Il professor Vincenzo Schettini ha risposto a tre domande poste dai follower che riguardano la pericolosità dei temporali: ecco cosa fare e cosa no
Il professor Vincenzo Schettini ha pubblicato su Instagram un video nel quale ha parlato dell’ondata di caldo e dei violenti temporali previsti in diverse aree d’Italia. L’insegnante, chiedendo ai suoi follower come sta andando con il meteo dalle loro parti, ha fatto riferimento a un video precedente sui temporali pubblicato, nel quale gli sono state poste molte domande interessanti. Il docente pugliese ha voluto rispondere a tre di questi quesiti: sono domande "di fisica legate alla pericolosità del temporale e possono servire a tutti. Anche perché, secondo me, queste tre domande le abbiamo in testa un po’ tutti".

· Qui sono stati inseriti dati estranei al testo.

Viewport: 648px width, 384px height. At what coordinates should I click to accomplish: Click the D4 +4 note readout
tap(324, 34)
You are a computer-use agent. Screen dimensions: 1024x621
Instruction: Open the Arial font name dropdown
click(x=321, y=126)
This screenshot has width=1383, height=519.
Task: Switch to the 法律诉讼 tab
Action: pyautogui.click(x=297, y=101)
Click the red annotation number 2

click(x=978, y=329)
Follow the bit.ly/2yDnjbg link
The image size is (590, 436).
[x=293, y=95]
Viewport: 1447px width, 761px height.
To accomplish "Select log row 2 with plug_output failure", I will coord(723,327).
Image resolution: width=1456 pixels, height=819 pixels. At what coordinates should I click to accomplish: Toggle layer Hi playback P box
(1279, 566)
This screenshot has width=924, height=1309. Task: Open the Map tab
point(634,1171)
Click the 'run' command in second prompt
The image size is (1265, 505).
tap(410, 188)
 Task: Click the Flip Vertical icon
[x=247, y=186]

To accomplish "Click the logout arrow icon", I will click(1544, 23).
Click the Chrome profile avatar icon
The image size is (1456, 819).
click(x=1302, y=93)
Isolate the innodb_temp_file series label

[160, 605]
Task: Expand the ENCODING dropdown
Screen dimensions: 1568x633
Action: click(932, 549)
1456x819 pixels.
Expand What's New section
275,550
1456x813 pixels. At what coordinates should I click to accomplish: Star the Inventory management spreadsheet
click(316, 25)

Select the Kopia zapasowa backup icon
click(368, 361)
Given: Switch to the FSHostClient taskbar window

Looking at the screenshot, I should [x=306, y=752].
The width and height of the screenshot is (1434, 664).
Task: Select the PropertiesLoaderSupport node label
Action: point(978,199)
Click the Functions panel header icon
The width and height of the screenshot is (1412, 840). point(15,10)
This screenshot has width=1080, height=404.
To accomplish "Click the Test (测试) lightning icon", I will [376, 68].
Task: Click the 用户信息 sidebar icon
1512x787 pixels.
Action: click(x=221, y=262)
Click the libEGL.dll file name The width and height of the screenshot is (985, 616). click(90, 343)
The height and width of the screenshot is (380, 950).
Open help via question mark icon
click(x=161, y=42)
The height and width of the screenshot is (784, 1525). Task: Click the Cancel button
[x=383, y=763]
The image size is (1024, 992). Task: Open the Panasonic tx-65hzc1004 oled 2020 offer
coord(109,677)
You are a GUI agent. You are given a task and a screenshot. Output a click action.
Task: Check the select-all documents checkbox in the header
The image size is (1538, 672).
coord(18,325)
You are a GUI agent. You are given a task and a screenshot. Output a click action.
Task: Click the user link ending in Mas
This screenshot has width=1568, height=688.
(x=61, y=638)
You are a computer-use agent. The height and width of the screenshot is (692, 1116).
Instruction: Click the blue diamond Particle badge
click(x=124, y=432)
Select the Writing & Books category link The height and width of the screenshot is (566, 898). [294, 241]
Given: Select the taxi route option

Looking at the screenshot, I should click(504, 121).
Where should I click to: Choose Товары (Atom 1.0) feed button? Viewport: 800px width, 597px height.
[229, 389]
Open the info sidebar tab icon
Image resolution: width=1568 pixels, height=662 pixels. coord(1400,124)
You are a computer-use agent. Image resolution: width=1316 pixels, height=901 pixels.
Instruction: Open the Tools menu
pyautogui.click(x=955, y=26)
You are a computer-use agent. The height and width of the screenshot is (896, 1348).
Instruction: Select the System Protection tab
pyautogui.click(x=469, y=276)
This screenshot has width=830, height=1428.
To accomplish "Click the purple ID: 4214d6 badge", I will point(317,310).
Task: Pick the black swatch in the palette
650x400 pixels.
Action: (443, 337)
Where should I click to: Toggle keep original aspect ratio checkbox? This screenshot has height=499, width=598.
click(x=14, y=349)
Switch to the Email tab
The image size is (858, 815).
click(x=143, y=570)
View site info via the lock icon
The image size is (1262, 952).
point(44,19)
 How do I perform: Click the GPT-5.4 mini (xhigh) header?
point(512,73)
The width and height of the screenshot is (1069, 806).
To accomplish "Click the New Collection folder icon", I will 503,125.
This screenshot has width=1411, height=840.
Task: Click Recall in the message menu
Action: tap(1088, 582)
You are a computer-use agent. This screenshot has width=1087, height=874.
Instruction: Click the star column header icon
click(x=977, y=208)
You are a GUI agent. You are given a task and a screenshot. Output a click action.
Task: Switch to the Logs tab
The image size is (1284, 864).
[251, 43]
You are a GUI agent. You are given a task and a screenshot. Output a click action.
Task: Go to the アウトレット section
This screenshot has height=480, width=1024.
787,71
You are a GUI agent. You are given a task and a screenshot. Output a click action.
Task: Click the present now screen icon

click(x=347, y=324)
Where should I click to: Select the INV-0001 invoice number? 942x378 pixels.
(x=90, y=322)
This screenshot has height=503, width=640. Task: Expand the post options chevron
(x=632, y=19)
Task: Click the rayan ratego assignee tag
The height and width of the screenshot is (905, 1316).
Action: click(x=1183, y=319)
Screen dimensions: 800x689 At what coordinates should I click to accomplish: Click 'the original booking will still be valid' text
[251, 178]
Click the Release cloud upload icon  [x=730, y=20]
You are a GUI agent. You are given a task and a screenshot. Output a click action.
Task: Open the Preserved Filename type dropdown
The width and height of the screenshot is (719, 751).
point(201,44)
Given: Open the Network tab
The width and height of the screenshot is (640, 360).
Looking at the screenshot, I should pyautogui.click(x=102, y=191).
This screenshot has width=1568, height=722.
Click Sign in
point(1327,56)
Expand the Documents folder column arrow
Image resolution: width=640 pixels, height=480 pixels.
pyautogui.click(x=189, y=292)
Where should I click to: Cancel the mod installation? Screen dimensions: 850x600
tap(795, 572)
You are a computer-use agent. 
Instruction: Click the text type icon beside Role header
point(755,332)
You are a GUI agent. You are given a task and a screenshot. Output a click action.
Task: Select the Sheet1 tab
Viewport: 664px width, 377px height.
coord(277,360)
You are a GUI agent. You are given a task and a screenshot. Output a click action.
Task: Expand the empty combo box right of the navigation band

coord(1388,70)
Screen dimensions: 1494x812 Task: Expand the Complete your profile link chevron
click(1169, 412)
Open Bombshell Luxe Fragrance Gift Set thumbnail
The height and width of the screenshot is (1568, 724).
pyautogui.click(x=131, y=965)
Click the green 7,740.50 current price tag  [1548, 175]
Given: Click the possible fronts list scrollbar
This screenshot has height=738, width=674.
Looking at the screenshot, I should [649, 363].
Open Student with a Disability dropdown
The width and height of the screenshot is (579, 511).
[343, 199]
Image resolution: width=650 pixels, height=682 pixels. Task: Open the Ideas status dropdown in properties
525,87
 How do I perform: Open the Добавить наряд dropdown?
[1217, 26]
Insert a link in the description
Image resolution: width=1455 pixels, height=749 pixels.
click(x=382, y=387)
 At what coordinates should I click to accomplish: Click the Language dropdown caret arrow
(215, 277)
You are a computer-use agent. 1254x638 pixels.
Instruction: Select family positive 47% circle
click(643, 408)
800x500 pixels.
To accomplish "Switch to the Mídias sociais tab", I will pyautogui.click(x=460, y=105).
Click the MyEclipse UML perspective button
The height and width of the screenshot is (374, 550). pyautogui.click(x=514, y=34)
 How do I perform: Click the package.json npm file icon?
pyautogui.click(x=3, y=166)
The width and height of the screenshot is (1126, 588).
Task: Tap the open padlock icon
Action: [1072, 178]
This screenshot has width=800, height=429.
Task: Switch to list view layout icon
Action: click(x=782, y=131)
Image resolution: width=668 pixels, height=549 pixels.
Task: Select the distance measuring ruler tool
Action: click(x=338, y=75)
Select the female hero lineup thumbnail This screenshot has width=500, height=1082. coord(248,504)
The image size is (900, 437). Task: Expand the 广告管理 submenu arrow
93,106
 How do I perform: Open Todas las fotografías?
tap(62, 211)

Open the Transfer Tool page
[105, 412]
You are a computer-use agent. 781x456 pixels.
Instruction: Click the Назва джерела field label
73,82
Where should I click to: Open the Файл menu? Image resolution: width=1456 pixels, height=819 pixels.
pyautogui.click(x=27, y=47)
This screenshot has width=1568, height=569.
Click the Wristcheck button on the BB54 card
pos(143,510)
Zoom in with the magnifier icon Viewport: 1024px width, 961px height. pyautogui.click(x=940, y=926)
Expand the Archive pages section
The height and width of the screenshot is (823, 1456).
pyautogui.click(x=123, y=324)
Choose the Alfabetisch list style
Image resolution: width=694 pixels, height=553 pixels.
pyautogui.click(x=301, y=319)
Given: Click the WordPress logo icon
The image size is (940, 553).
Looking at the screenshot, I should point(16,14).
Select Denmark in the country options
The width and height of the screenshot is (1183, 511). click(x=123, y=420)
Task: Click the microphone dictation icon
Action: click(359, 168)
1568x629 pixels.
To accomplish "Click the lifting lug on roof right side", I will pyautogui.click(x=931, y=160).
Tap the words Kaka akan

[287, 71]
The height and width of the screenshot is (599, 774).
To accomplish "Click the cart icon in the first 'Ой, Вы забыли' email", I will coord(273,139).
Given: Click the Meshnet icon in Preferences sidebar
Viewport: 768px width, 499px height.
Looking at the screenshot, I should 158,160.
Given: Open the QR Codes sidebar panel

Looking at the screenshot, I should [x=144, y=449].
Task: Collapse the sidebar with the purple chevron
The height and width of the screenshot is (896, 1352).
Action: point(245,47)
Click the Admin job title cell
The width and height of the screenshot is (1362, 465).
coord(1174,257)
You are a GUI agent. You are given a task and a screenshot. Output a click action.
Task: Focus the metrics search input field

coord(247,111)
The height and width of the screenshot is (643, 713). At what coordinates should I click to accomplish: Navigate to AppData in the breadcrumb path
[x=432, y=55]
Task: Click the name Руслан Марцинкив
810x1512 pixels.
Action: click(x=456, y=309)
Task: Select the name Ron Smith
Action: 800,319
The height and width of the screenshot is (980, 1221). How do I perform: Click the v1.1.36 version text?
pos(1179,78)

Temporali ed auto elettriche: cosa ha spiegato Schettini
La prima domanda alla quale il professor Vincenzo Schettini ha risposto è quella che riguarda il fatto che in auto si è protetti durante il temporale, perché i fulmini, in questo caso, non rappresentano per gli occupanti un pericolo. Vale lo stesso per le auto elettriche?
"La protezione che abbiamo in un’auto deriva dalla carrozzeria metallica", ha spiegato Vincenzo Schettini, che in passato ha spiegato anche Stranger Things tramite le leggi della fisica: "Se un fulmine colpisce la carrozzeria, le cariche scorrono lungo la superficie esterna, si scaricano a terra. Noi che siamo dentro, quindi, siamo in salvo, siamo tranquilli".
Cosa succede con le auto elettriche e con le batterie e i circuiti ad alto voltaggio inseriti all’interno? "Questo magari ci preoccupa un po'" ha ammesso il professore, aggiungendo che "però questi sono isolati e protetti da sistemi di sicurezza. Quindi la risposta è sì, durante un temporale, possiamo rimanere al riparo anche in un’auto elettrica".
Schettini e gli ombrelli a punta metallica durante i temporali
In un altro video prof Schettini aveva suggerito di evitare di ripararsi vicino ad oggetti appuntiti. Tra le domande arrivate una riguarda anche la pericolosità di ripararsi sotto un temporale con ombrelli a punta metallica.
"I fulmini sono tendenzialmente attratti dalle punte, specialmente quelle molto in alto. Ora, quando camminiamo con un ombrello appuntito, obiettivamente anche quella è una punta e anche quella può attrarre un fulmine", ha spiegato il professore di fisica che ha dato anche consigli sul caldo estremo, aggiungendo che, però, "la probabilità che questo avvenga è molto più bassa rispetto alla possibilità di un fulmine di colpire un palo, un albero…".
Secondo lui sarebbe comunque "meglio evitare di andare in giro durante un temporale con ombrelli a punte metalliche".
Quando Schettini sconsiglia la doccia durante un temporale
Il docente di fisica alle scuole superiori, svelando la terza domanda a cui vuol dare risposta nel suo video su Instagram, ha ammesso di non aver mai pensato a questa questione. Possiamo farci la doccia nel bel mezzo di un temporale?
"Le tubature e gli impianti idraulici possono condurre l’elettricità di un fulmine. Quindi se un fulmine colpisce casa può propagarsi attraverso tubature e impianti", questa la spiegazione di Schettini, che però ha specificato: "Se c’è un sistema di protezione e di isolamento dell’immobile, questo ci fa stare tranquilli. La maggior parte delle case in Italia è dotata di questi sistemi di isolamento, quindi se ci stiamo facendo una doccia durante un temporale, siamo tranquilli".
Il professore ha poi aggiunto: "Se possiamo evitiamo, magari giusto durante il temporale. Se siamo, invece, in edifici in cui questi sistemi di sicurezza non ci sono, è meglio evitare di farsi una doccia durante un temporale particolarmente violento".